Miliary tuberculosis infection during hepatitis C treatment with sofosbuvir and ledipasvir plus ribavirin
Maria Pilar Ballester-Ferré, Gastroenterology and Hepatology Department, University Clinic Hospital of Valencia, University of Valencia, 46010 Valencia, Spain
Maria Pilar Ballester-Ferré, Natalia Garcia-Gimeno, Francisco Mora, Miguel A Serra, Digestive Medicine Department, University Clinic Hospital of Valencia, University of Valencia, 46010 Valencia, Spain
Fernando Martínez, Internal Medicine Department, University Clinic Hospital of Valencia, University of Valencia, 46010 Valencia, Spain
Author contributions: Ballester-Ferré MP and Martínez F designed the case; García-Gimeno N performed the research; Ballester-Ferré MP wrote the manuscript; Mora F and Serra MA performed a critical revision.
Institutional review board statement: This case report was exempt from the Institutional Review Board standards at University Clinic Hospital of Valencia.
Informed consent statement: All study participants provided informed consent prior to study enrollment.
Conflict-of-interest statement: The authors declare no conflict of interest.

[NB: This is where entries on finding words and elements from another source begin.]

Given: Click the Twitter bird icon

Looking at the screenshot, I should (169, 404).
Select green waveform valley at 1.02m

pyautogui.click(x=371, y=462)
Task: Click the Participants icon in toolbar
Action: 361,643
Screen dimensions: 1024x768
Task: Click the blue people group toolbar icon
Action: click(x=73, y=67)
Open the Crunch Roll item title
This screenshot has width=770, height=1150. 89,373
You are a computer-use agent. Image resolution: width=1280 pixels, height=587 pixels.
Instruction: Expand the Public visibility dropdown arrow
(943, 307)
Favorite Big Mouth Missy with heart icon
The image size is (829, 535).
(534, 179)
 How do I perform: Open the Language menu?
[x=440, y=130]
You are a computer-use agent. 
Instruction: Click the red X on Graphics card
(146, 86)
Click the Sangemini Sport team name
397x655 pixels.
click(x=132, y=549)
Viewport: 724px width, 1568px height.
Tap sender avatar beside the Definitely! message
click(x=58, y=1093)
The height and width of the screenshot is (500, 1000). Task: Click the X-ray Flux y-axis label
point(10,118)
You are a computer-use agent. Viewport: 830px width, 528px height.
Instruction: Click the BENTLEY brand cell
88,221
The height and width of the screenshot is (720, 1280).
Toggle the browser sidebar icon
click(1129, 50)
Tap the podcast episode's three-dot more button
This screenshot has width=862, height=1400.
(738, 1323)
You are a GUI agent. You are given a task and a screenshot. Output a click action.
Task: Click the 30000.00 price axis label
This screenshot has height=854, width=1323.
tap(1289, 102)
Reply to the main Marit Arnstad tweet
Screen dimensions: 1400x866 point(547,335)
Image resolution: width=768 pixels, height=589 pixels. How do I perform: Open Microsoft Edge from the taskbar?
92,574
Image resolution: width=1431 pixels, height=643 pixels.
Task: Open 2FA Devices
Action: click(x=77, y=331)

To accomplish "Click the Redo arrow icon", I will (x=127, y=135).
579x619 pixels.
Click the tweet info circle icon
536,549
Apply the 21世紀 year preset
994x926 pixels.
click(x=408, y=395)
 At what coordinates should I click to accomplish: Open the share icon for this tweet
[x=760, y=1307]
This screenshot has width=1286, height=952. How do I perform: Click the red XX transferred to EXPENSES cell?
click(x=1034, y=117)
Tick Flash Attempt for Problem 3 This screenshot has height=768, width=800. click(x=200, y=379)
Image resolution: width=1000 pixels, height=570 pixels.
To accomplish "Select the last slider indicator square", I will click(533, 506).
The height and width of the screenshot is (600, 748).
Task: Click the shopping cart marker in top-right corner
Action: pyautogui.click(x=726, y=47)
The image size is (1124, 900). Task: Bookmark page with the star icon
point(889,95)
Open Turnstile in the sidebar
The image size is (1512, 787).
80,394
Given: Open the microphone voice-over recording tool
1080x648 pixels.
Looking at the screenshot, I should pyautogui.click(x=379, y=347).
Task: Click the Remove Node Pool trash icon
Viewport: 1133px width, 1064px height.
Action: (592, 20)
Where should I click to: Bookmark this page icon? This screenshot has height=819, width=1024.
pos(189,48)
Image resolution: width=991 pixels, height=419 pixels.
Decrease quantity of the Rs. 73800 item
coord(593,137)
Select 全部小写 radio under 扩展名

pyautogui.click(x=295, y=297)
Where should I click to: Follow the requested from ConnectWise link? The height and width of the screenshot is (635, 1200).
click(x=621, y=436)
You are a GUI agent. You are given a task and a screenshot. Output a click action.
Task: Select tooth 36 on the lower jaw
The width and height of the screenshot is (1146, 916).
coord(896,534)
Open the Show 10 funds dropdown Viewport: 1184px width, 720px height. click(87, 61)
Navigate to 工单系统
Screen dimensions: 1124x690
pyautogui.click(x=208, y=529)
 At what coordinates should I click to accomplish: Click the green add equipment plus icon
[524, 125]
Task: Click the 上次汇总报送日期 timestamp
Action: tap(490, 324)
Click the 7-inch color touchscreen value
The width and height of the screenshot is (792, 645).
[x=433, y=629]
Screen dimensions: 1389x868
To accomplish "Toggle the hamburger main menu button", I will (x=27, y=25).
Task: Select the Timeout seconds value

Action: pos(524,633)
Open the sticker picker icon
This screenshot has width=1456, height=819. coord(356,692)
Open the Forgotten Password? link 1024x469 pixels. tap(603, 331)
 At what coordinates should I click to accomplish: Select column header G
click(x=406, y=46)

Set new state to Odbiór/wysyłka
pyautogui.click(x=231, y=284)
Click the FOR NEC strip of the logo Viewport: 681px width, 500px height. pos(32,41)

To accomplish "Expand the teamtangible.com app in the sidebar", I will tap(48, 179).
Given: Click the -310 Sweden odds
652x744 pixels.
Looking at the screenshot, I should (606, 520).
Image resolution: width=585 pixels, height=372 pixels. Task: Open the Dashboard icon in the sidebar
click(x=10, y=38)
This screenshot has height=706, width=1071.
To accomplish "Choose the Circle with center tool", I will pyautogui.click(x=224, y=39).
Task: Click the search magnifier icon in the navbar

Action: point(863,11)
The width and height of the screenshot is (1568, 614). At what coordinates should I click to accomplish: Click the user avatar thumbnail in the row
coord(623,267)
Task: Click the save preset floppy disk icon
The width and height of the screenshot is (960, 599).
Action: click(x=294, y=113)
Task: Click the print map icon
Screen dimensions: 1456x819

Open-Access: This article is an open-access article which was selected by an in-house editor and fully peer-reviewed by external reviewers. It is distributed in accordance with the Creative Commons Attribution Non Commercial (CC BY-NC 4.0) license, which permits others to distribute, remix, adapt, build upon this work non-commercially, and license their derivative works on different terms, provided the original work is properly cited and the use is non-commercial. See: http://creativecommons.org/licenses/by-nc/4.0/
Correspondence to: Maria Pilar Ballester-Ferré, MD, Gastroenterology and Hepatology Department, University Clinic Hospital of Valencia, University of Valencia, Blasco Ibañez, 17, 46010 Valencia, Spain. email@example.com
Received: July 14, 2016
Peer-review started: July 18, 2016
First decision: August 4, 2016
Revised: September 3, 2016
Accepted: October 17, 2016
Article in press: October 18, 2016
Published online: January 28, 2017
Affecting more than 160 million people and at an increasingly higher rate, hepatitis C virus (HCV) infection is one of the main causes of chronic liver disease worldwide. In the last 5 years, treatment for HCV infection has experienced a marked development, especially in the case of treatment for genotype 1. Previously, treatment was based on pegylated interferon and ribavirin for 48 wk, which achieved a sustained virological response (SVR) rate of 45% to 50%. In 2011, the first generation of protease inhibitors-telaprevir and boceprevir-reached the market. The triple therapy with peg-interferon, ribavirin and a protease inhibitor was then adopted as the standard of care, followed in 2013 by the approval of the second generation of protease inhibitor, simeprevir, and the polymerase inhibitor, sofosbuvir. In 2014, the use of ledipasvir/sofosbuvir was approved, as well as the use of ombitasvir/paritaprevir/ritonavir plus dasabuvir for the treatment of HCV genotype 1 infections with or without concomitant weight-based ribavirin. These changes have brought a very significant increase in the SVR, with rates rising above 90%. However, new side effects, such as decompensation of cirrhosis, liver toxicity and some infections, have been associated.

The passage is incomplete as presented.